Folate Shields Fetus Against Chemical in Plastics
TUESDAY July 31, 2007 -- Fetal exposure to a chemical in plastics can affect infant health, a new study shows, but folic acid, as well as genistein, an active ingredient in soy, may both help protect babies from those effects.
The Duke University research team demonstrated that exposing baby mice in the womb to bisphenol A (BPA), a chemical used in most plastics, changed the physical appearance of the mice, although not their genes.
The results demonstrate that chemical exposures during pregnancy can affect the way genes are expressed, the researchers say.
The researchers used a strain of agouti mice that are known to be born slender and brown. When mouse mothers received BPA, a significant number of the baby mice were born with a yellow coat. Previous studies have shown that yellow agouti mice are also at risk for diabetes, obesity and cancer.
"The fact that the mice fed BPA had a yellow coat and likely would grow to be obese as adults demonstrates that this single substance had a system-wide effect," senior researcher Dana Dolinoy said in a prepared statement. "A comparison between the large yellow mice and the normal brown mice showed identical genetic makeup, yet strikingly different appearances," the researcher said.
"Just as importantly, when pregnant mothers were given folic acid or genistein, the epigenetic [gene expression-linked] influence of BPA was counteracted," Dolinoy added.
BPA is found in a wide variety of products, including plastic water bottles, food containers and baby bottles. While laboratory studies such as this one have demonstrated an impact on animals, there is no clear answer about the potential impact on human health.
Writing in this week's issue of the Proceedings of the National Academy of Science, the researchers note that the amount of BPA used in this study was five times less than the amount considered harmful in mice, demonstrating that even a minimal amount affects the expression of a mouse's genes.

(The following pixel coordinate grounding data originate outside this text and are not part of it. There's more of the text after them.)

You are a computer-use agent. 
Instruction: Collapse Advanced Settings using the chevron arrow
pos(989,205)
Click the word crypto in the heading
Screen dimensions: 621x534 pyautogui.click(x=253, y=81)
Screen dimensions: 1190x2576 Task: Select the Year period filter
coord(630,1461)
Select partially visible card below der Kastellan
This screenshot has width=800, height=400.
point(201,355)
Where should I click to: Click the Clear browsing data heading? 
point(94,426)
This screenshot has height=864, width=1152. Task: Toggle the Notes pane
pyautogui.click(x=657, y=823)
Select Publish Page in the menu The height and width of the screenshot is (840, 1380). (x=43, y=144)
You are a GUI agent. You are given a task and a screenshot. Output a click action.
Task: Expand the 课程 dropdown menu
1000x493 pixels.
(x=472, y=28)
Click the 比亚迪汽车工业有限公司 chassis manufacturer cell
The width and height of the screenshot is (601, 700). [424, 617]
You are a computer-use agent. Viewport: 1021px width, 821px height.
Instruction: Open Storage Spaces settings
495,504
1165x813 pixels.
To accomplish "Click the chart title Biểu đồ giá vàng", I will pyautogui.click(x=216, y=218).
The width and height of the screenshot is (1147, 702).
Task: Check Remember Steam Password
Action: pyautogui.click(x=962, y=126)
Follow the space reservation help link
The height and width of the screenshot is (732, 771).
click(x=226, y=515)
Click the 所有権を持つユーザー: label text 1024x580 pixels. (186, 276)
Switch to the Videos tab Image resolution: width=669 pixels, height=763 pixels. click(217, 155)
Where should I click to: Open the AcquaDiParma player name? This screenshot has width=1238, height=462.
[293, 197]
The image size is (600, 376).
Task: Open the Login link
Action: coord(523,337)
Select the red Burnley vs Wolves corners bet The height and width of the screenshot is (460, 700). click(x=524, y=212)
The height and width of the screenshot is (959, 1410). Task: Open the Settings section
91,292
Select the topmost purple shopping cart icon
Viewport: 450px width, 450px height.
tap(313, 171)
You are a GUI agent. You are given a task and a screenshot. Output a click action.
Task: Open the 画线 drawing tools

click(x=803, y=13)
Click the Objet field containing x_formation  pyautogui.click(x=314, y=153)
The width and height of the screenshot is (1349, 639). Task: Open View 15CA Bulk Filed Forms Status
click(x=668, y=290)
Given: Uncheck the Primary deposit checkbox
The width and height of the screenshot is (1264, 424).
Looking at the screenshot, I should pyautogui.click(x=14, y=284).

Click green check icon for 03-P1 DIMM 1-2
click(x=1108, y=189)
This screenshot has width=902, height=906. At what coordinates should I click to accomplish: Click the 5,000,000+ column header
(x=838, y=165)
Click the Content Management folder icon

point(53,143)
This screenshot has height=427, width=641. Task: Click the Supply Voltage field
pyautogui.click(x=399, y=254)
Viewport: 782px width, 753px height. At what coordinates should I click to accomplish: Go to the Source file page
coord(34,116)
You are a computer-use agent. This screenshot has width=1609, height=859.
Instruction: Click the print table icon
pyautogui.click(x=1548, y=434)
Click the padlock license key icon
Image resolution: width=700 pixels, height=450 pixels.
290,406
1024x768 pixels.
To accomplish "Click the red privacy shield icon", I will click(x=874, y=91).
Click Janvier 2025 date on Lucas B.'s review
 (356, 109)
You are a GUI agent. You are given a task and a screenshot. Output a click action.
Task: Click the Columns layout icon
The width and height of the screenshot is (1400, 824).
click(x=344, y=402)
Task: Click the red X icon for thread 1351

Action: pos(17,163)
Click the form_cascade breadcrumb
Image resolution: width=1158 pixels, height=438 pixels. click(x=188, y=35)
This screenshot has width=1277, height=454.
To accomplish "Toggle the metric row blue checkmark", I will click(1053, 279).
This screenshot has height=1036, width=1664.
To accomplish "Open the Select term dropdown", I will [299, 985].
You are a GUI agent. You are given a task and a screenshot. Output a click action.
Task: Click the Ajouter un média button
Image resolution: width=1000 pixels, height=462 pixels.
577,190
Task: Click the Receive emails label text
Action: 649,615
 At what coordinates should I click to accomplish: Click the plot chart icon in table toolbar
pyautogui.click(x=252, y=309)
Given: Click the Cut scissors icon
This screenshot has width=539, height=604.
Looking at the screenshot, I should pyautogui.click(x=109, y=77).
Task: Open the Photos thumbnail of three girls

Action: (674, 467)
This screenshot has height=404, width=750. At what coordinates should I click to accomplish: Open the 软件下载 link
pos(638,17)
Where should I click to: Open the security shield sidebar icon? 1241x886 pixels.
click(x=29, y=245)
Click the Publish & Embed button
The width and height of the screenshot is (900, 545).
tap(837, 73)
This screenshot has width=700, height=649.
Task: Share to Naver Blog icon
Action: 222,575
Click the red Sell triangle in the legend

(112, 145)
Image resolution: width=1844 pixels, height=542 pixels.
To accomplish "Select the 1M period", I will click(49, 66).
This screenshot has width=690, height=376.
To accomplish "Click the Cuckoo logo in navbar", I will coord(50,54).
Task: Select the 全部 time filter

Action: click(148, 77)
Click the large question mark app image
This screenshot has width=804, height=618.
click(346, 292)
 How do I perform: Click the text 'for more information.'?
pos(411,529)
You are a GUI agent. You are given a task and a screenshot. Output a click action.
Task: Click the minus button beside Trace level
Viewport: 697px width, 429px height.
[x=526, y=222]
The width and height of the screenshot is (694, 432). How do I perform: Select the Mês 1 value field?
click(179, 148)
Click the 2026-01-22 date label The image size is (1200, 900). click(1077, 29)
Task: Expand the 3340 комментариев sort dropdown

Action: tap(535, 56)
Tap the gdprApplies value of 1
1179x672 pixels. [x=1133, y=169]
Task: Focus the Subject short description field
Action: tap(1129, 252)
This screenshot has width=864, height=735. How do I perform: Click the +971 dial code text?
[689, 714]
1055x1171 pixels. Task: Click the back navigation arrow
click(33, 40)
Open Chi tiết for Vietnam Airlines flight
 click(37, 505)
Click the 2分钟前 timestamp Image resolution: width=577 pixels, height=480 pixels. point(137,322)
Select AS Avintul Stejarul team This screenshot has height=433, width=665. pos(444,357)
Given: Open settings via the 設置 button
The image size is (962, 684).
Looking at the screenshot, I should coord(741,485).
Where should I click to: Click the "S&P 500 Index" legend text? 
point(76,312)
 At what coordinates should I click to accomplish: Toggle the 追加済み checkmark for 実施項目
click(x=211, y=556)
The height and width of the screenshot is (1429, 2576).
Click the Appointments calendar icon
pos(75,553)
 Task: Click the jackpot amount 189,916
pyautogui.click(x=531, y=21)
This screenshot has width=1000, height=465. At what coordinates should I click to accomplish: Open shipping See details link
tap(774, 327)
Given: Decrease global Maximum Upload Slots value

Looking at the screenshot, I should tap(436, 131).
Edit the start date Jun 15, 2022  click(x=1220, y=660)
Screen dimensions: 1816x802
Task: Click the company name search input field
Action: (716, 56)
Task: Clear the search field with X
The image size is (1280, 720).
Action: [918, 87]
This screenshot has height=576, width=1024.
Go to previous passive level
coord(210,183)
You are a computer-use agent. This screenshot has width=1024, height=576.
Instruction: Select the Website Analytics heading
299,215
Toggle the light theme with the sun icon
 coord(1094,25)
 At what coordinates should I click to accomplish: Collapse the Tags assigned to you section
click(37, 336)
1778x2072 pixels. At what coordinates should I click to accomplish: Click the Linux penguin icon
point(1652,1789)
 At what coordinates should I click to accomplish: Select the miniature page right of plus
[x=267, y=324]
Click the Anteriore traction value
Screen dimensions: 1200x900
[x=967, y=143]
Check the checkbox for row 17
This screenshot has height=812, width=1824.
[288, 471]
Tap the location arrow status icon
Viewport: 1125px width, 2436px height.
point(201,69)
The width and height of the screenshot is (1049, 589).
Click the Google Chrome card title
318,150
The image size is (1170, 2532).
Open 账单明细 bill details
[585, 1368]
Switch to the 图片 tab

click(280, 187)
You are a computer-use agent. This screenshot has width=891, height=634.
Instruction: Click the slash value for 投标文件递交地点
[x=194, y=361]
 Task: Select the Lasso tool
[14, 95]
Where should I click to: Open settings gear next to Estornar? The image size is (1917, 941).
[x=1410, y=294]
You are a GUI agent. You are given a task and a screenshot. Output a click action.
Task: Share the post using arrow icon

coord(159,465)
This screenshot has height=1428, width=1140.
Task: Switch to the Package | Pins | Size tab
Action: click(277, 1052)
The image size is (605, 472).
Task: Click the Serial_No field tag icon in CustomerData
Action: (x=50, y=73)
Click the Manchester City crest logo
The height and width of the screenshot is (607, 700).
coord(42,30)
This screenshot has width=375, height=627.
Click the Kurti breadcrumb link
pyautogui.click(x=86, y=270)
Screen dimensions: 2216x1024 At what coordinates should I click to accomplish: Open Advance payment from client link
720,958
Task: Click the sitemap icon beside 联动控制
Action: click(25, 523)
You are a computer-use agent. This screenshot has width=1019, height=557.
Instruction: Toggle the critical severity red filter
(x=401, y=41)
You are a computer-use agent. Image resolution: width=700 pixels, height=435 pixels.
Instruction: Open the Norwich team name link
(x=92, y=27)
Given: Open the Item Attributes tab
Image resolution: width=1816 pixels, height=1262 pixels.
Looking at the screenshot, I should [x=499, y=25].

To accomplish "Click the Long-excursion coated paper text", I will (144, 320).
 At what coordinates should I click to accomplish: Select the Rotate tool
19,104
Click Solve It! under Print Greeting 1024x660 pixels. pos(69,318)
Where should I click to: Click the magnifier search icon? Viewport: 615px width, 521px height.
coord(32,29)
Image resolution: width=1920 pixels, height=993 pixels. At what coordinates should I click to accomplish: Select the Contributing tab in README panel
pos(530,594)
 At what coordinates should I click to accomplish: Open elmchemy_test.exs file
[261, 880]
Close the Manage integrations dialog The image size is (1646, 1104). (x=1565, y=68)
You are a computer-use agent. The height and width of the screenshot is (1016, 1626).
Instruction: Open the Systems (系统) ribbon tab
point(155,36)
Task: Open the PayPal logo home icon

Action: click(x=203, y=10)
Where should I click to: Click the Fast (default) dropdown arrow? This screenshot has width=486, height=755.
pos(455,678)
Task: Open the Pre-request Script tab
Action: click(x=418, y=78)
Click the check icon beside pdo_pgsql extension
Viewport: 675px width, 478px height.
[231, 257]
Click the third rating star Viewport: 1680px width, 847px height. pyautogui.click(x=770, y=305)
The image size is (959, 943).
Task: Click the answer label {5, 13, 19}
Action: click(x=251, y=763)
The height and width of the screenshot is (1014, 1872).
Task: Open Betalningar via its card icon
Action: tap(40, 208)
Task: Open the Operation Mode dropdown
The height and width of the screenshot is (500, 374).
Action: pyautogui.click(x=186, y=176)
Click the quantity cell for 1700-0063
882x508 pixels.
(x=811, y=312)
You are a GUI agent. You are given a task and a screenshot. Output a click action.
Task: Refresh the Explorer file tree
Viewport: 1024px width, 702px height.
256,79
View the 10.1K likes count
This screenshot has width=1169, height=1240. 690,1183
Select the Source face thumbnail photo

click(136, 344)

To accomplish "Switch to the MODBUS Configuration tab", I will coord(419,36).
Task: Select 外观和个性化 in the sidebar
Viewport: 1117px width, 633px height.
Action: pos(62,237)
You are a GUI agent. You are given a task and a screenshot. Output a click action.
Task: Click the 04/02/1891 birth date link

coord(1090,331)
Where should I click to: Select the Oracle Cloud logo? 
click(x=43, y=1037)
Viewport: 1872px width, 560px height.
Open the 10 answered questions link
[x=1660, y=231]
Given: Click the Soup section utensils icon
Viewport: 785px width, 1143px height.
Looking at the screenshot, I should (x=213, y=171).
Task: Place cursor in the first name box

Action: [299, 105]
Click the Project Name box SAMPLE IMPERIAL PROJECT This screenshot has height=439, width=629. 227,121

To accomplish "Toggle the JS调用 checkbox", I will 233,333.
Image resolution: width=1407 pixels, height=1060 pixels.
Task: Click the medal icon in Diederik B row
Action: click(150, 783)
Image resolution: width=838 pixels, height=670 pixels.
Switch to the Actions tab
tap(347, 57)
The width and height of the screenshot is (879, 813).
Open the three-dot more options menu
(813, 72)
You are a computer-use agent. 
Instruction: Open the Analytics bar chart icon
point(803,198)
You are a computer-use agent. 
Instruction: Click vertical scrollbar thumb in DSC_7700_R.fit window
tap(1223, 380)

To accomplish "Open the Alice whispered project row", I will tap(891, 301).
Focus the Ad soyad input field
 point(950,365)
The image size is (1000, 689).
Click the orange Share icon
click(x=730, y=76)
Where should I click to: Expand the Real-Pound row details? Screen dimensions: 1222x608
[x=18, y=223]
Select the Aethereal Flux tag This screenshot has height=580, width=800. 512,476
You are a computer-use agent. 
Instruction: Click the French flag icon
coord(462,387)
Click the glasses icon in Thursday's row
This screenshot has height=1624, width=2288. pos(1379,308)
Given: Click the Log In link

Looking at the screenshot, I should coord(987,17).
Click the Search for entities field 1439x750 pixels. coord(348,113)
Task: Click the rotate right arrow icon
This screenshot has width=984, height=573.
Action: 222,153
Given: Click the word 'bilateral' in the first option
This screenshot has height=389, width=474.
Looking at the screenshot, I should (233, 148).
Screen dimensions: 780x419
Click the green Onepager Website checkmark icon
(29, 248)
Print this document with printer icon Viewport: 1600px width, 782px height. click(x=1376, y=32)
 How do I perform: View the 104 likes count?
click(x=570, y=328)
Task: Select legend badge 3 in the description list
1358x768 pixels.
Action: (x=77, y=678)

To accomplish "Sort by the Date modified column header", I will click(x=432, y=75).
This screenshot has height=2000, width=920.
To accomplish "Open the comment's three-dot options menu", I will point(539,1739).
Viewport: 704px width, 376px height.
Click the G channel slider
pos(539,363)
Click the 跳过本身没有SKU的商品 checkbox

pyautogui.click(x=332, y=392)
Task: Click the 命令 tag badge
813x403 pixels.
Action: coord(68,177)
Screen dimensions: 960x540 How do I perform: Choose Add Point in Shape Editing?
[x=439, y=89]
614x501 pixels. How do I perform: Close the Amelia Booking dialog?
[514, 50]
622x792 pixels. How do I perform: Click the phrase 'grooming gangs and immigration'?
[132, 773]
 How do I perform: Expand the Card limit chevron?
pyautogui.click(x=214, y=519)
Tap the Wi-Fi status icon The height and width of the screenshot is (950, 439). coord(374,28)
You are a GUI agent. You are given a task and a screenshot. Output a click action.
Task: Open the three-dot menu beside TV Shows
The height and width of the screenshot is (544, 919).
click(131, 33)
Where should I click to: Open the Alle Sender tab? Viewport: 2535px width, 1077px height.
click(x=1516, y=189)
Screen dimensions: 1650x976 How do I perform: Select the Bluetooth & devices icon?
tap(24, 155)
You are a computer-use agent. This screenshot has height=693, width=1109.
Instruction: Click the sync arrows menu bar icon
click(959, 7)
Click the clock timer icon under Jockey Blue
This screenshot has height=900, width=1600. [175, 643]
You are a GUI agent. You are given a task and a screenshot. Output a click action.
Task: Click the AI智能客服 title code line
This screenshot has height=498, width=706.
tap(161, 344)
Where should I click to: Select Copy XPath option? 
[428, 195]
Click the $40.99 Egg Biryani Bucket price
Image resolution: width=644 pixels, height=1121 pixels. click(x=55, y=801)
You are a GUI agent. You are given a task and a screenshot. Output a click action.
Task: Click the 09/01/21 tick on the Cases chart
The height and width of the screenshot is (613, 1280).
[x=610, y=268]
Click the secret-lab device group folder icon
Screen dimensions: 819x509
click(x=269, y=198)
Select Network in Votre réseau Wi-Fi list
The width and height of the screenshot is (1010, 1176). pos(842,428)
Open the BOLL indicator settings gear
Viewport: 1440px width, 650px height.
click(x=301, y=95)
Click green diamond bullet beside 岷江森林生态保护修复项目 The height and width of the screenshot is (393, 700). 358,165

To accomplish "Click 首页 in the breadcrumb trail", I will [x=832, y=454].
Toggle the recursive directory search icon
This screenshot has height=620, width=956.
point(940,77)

The Duke team suggest that moms who consume folic acid and genistein during pregnancy might help protect their babies from the possible impact of BPA. Their research does not suggest an appropriate dose for humans. Folic acid is a B vitamin that is already recommended for women during their childbearing years, due to its known ability to protect babies against brain and spinal birth defects. Women should take 400 micrograms of folic acid daily, according to government recommendations.